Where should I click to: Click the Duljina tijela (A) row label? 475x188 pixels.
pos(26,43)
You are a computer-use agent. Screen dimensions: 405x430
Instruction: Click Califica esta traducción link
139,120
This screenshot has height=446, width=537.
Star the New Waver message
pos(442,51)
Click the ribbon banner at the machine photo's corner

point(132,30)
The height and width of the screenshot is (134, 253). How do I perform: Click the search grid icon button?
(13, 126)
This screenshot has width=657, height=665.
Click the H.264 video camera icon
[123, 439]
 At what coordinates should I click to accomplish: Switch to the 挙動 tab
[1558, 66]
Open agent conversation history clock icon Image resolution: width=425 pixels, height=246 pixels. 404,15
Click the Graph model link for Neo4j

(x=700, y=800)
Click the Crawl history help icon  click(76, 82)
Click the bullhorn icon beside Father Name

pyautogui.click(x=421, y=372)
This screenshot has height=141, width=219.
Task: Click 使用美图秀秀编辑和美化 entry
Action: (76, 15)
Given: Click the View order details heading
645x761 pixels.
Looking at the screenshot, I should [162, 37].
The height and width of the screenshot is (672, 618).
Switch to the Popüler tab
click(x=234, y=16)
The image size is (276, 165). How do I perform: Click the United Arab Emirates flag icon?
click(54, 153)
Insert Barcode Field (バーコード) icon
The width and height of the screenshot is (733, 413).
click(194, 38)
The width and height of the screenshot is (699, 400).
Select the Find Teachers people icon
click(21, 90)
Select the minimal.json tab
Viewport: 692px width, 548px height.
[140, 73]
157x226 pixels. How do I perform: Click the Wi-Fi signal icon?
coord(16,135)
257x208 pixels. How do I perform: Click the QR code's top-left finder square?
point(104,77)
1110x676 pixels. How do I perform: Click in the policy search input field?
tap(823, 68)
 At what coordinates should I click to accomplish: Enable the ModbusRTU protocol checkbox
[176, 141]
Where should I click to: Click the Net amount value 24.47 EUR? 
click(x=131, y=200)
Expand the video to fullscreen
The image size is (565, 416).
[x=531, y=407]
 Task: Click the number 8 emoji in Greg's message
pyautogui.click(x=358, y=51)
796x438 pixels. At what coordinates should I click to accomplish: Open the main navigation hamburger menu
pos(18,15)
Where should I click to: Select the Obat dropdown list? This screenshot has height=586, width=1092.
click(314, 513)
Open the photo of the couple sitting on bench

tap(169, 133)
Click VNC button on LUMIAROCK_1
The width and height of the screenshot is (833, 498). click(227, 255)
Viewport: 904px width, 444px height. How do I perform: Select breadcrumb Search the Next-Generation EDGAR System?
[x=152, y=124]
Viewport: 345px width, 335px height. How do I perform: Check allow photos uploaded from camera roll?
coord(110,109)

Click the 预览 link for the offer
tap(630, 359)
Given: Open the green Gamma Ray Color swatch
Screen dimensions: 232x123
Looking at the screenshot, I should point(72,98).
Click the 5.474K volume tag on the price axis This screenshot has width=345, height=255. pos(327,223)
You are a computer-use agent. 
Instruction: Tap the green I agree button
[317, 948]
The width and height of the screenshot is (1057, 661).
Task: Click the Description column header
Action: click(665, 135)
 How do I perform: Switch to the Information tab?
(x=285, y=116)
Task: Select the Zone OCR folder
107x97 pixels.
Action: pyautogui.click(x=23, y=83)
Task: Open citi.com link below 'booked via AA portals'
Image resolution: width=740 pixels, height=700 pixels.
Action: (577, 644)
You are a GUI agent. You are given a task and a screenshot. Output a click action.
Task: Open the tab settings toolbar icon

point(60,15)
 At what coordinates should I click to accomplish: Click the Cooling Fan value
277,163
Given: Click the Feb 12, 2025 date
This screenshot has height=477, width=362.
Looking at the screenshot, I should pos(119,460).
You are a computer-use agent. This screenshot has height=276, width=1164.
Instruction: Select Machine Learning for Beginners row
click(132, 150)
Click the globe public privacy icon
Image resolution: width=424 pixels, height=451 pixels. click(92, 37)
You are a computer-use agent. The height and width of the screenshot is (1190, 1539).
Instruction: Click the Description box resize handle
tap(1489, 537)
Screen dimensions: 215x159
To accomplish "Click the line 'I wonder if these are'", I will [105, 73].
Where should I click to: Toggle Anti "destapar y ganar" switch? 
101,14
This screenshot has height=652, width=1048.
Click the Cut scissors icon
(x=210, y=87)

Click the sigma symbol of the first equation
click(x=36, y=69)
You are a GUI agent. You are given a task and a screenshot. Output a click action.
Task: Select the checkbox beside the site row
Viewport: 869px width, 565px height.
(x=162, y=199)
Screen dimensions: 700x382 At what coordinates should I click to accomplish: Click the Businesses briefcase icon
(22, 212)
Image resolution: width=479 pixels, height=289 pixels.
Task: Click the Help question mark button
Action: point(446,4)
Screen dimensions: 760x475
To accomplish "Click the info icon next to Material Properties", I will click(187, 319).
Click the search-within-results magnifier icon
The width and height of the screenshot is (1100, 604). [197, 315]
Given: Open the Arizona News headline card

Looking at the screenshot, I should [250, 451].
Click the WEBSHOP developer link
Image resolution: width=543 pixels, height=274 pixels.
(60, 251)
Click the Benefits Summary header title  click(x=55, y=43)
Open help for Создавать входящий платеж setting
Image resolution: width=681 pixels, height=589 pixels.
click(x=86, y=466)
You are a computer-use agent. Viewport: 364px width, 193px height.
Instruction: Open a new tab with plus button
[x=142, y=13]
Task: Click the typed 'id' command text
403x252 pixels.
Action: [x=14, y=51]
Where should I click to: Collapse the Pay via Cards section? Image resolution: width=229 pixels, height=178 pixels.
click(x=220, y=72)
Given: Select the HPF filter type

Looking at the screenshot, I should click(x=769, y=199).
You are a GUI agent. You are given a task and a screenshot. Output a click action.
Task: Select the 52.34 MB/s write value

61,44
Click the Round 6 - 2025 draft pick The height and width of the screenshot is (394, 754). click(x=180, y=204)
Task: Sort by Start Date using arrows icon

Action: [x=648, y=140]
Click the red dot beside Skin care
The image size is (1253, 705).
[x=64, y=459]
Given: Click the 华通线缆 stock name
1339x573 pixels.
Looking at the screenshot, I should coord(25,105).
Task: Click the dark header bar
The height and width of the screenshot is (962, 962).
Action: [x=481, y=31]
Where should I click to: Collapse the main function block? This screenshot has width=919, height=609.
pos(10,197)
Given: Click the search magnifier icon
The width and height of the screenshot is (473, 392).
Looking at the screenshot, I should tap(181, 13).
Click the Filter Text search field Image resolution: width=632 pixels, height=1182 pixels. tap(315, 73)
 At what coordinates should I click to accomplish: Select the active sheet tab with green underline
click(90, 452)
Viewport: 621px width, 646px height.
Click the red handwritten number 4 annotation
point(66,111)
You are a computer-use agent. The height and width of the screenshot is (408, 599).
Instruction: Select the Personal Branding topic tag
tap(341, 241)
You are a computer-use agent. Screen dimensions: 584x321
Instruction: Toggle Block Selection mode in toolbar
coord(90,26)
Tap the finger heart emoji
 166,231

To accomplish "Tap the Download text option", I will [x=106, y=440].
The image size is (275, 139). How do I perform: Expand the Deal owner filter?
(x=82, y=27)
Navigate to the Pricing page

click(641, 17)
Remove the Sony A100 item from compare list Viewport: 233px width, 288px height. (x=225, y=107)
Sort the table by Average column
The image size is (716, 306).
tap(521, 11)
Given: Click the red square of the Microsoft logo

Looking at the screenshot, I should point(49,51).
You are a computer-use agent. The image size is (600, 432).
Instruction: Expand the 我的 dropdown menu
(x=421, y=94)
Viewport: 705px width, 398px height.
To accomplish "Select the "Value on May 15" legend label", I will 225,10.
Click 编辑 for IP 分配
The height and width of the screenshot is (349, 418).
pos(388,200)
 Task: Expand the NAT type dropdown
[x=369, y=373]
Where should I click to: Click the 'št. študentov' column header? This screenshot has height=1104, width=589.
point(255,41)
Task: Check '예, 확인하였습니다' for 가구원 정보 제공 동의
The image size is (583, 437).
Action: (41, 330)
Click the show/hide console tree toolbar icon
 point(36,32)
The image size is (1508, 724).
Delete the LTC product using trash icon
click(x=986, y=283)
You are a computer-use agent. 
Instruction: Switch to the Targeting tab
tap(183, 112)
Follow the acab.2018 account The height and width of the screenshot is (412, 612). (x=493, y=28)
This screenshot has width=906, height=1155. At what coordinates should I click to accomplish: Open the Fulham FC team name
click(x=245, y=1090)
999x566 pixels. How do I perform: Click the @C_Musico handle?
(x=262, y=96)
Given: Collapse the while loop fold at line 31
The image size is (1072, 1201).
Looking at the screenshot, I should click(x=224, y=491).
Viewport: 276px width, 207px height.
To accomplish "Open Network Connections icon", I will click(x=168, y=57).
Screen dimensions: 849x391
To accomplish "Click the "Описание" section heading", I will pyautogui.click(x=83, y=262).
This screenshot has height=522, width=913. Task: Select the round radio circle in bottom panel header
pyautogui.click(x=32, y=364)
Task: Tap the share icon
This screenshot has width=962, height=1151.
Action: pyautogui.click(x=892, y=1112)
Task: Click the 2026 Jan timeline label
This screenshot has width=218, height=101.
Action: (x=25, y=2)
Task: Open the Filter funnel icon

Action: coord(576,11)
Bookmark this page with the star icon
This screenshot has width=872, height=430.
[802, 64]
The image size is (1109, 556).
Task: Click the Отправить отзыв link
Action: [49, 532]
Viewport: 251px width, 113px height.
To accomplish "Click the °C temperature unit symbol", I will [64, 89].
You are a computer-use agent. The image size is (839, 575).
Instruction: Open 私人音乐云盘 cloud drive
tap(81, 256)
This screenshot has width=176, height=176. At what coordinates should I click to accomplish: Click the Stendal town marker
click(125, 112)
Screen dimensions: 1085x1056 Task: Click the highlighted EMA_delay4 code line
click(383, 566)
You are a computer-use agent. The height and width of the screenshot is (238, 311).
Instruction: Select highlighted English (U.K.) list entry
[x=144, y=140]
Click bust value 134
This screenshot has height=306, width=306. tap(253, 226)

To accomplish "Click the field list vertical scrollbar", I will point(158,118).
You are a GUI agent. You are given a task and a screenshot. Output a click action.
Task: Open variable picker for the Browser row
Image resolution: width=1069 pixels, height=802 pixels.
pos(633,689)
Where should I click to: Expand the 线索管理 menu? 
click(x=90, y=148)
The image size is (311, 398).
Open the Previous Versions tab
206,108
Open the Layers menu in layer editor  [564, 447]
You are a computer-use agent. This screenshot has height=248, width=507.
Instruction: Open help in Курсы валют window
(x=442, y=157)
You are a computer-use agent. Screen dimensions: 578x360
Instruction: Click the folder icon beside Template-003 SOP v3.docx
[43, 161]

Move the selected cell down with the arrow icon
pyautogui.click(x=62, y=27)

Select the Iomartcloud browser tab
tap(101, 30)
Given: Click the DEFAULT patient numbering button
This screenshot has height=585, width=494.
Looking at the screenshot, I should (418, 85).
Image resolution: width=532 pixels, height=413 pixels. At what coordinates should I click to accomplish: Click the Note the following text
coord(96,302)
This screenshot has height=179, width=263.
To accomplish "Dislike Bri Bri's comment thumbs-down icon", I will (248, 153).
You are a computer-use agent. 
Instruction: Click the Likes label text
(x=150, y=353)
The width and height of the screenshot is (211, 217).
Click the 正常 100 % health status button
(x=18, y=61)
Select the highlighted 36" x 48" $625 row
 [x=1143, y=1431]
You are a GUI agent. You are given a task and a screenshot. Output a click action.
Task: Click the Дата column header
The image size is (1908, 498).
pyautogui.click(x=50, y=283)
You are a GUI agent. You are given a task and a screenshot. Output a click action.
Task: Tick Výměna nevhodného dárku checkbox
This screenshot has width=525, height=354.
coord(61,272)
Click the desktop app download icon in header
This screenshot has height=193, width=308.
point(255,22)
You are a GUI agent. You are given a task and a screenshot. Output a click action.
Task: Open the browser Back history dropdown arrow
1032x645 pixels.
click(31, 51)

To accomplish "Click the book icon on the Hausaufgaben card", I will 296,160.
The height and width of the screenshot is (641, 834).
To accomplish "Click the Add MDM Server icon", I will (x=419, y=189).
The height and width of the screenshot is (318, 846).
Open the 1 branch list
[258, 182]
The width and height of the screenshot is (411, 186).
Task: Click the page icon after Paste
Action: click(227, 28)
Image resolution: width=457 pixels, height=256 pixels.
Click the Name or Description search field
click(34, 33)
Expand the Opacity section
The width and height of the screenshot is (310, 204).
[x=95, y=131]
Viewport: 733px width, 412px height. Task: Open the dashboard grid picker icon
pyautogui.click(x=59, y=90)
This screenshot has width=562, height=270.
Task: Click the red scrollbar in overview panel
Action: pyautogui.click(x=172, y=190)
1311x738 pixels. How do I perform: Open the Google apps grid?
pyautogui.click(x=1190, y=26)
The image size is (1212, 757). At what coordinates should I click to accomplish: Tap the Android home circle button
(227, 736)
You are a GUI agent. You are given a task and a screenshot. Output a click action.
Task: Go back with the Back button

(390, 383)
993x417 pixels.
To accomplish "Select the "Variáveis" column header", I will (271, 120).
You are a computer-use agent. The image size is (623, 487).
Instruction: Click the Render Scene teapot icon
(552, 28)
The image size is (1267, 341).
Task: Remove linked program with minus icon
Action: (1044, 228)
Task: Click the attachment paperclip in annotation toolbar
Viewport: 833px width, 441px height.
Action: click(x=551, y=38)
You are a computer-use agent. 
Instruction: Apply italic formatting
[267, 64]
**********
• [Task requirements]: Look over the records above and say how many lines hold the word "heading", giving the number alone.

• [Solution to this task]: 2